In een drieluik delen we graag ervaringen met het gebruik van visualisaties ter ondersteuning van gesprekken in de leerlingenzorg. Een constructieve samenwerking tussen leerkrachten, ouders, leerlingen en interne en externe begeleiders bevordert het schoolsucces en schoolplezier van leerlingen. Om deze samenwerking te optimaliseren, hebben we binnen Stichting Elan en Samenwerkingsverband Unita de afgelopen jaren geëxperimenteerd met het visualiseren van onze begeleidingstrajecten. We hebben schema’s en plaatjes ontwikkeld ter ondersteuning van onze gesprekken met leerkrachten, begeleiders, ouders en leerlingen. Dit blijkt goed te werken en wordt enthousiast ontvangen op de scholen en door ouders en leerlingen. Intern begeleiders en leerkrachten passen steeds vaker bepaalde tekeningen ook toe in hun gesprekken met elkaar, ouders en leerlingen.

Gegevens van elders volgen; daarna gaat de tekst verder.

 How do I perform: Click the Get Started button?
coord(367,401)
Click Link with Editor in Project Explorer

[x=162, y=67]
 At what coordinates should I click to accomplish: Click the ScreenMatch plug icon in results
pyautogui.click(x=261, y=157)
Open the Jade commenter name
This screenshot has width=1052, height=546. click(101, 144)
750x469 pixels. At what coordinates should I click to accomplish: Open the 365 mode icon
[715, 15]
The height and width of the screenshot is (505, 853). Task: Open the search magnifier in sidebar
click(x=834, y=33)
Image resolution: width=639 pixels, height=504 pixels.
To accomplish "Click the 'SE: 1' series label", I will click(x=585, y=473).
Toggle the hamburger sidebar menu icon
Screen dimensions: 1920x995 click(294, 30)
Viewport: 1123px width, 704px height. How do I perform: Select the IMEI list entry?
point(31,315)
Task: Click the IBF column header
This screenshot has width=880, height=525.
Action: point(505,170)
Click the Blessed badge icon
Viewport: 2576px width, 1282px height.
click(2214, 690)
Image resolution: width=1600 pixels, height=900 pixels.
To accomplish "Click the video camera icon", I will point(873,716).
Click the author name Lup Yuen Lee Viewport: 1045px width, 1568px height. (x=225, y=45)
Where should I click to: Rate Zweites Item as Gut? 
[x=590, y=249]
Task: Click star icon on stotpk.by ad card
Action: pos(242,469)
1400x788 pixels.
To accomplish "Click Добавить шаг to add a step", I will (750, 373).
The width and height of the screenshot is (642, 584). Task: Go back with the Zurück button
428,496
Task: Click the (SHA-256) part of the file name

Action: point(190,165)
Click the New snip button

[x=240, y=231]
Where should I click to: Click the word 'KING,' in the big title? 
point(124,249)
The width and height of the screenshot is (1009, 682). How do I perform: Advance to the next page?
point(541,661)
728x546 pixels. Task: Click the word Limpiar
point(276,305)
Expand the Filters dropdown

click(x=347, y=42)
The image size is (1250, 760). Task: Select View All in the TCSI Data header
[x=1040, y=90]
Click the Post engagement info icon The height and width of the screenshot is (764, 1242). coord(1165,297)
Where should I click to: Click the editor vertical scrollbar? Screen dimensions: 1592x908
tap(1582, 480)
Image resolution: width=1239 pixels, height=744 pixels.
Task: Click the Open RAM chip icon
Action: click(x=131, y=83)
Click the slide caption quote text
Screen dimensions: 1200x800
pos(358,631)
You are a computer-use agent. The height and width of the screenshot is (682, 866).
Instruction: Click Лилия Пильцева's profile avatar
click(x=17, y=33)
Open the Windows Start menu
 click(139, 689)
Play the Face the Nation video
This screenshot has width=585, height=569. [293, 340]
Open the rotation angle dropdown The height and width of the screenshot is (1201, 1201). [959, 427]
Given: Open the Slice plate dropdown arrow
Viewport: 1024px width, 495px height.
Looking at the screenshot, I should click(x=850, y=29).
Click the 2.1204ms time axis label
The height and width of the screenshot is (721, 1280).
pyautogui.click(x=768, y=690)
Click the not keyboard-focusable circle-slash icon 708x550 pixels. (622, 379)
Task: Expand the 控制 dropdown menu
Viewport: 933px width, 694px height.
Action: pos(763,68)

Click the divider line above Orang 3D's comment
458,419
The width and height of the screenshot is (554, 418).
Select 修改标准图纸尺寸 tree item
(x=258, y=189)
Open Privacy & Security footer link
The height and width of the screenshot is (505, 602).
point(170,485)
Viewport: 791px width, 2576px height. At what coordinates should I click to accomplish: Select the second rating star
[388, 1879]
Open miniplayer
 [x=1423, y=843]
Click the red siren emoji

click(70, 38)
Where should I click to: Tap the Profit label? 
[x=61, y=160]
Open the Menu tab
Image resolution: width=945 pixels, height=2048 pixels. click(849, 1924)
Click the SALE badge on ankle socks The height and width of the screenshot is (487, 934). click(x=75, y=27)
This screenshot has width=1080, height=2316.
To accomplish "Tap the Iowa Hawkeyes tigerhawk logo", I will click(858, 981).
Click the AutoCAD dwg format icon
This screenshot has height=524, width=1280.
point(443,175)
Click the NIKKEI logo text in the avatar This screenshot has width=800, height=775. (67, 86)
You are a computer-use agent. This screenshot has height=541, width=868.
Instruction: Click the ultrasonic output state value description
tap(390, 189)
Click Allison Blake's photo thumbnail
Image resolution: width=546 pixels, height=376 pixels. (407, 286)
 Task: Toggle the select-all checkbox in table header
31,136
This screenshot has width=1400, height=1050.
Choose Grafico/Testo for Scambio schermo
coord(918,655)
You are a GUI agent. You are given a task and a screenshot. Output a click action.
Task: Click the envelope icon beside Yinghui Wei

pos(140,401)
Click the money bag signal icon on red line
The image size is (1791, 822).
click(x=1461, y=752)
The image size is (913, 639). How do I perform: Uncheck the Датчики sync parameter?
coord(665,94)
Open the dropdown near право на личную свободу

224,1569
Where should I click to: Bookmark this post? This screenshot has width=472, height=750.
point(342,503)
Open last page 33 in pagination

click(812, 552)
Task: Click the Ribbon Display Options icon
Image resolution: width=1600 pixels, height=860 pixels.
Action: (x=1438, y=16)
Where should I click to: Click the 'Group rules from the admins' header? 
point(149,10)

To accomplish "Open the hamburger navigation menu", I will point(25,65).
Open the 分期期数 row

Een van de visualisaties is een driehoek waarin de onderwijs- en ondersteuningsroute van handelingsgericht werken (HGW, Pameijer, 2017) wordt benut in SWV Unita, zie figuur 1. 


Figuur 1: HGW-driehoek in SWV Unita

In een drieluik delen we graag enkele ervaringen, met de driehoek als kader. Dit eerste artikel gaat over visualiseren in de basis van de driehoek. Het tweede artikel gaat over het tekenen in de niveaus 2 (leerlingbespreking) en 3 (multidisciplinair overleg). Het derde artikel bespreekt visualisaties die te benutten zijn in gesprekken met leerlingen. 

Waarom visualiseren?

Visualiseren helpt om transparant en doelgericht met elkaar samen te werken, in het belang van leerlingen en ter ondersteuning van leerkrachten. Vanuit eenzelfde tekening of plaatje overleggen ambulant begeleiders, intern begeleiders, leerkrachten, ouders en leerlingen met elkaar. Het ondersteunen van taal met beelden versterkt de communicatie en informatie waarin een praatje wordt ondersteund door een plaatje is beter te begrijpen en te onthouden.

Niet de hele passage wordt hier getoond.